**RECORDS FOR THE TASK:**
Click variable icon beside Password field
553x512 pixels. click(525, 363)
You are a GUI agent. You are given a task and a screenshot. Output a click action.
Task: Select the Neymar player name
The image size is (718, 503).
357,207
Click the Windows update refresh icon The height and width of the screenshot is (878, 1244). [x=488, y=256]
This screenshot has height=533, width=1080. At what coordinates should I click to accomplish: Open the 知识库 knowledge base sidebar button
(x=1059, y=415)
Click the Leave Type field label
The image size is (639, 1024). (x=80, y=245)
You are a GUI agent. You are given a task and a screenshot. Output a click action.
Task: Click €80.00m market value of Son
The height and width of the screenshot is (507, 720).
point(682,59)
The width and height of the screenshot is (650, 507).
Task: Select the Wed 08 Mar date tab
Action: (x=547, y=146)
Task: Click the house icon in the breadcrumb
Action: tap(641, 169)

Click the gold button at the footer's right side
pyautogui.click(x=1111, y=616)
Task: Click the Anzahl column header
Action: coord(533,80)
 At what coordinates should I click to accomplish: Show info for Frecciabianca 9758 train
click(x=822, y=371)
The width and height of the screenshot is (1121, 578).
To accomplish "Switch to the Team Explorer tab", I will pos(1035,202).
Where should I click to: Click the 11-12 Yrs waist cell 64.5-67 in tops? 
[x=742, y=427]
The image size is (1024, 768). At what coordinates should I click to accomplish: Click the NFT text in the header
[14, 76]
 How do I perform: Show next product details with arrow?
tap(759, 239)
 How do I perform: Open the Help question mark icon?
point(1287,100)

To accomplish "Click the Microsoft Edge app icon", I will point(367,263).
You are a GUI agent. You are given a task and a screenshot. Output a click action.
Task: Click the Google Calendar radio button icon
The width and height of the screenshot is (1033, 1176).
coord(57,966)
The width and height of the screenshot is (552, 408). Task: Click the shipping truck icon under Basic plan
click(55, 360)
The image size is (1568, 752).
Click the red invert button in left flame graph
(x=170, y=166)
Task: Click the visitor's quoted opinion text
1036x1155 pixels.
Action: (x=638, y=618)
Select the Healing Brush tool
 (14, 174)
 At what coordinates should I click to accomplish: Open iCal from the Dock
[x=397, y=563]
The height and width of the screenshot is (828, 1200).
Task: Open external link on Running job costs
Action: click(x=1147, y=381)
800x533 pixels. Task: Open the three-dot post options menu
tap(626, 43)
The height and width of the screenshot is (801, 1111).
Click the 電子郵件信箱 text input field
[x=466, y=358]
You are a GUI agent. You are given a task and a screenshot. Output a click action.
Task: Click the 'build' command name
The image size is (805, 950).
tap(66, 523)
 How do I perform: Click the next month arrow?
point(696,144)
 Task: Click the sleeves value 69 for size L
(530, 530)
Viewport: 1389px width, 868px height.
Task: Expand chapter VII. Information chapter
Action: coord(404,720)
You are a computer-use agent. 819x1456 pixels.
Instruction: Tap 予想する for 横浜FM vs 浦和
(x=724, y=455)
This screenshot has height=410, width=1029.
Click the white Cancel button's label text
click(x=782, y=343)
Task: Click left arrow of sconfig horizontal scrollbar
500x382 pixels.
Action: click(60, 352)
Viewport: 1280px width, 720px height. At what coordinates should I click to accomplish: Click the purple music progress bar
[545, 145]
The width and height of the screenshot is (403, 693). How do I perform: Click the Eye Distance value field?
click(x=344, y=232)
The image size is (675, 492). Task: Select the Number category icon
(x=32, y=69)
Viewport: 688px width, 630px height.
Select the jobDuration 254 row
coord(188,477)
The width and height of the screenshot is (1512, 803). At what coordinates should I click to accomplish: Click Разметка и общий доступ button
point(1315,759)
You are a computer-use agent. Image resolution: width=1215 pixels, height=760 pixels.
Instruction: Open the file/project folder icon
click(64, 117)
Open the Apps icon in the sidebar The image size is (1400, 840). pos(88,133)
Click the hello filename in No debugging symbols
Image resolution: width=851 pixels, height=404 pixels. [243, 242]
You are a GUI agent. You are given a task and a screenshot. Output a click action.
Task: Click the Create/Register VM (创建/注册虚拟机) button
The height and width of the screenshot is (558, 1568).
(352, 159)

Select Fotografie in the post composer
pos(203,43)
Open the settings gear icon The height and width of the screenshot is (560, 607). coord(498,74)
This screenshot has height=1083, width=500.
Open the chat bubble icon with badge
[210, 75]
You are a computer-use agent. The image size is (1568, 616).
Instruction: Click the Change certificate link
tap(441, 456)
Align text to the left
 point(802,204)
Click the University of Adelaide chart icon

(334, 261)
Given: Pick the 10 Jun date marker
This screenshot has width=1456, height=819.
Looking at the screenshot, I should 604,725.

**BRIEF:** Please give back exactly the lines of the listing above that run from the one containing "500x382 pixels." through the one containing "Task: Click the Create/Register", and only those.

**EXPECTED OUTPUT:**
500x382 pixels.
Action: click(60, 352)
Viewport: 1280px width, 720px height. At what coordinates should I click to accomplish: Click the purple music progress bar
[545, 145]
The width and height of the screenshot is (403, 693). How do I perform: Click the Eye Distance value field?
click(x=344, y=232)
The image size is (675, 492). Task: Select the Number category icon
(x=32, y=69)
Viewport: 688px width, 630px height.
Select the jobDuration 254 row
coord(188,477)
The width and height of the screenshot is (1512, 803). At what coordinates should I click to accomplish: Click Разметка и общий доступ button
point(1315,759)
You are a computer-use agent. Image resolution: width=1215 pixels, height=760 pixels.
Instruction: Open the file/project folder icon
click(64, 117)
Open the Apps icon in the sidebar The image size is (1400, 840). pos(88,133)
Click the hello filename in No debugging symbols
Image resolution: width=851 pixels, height=404 pixels. [243, 242]
You are a GUI agent. You are given a task and a screenshot. Output a click action.
Task: Click the Create/Register VM (创建/注册虚拟机) button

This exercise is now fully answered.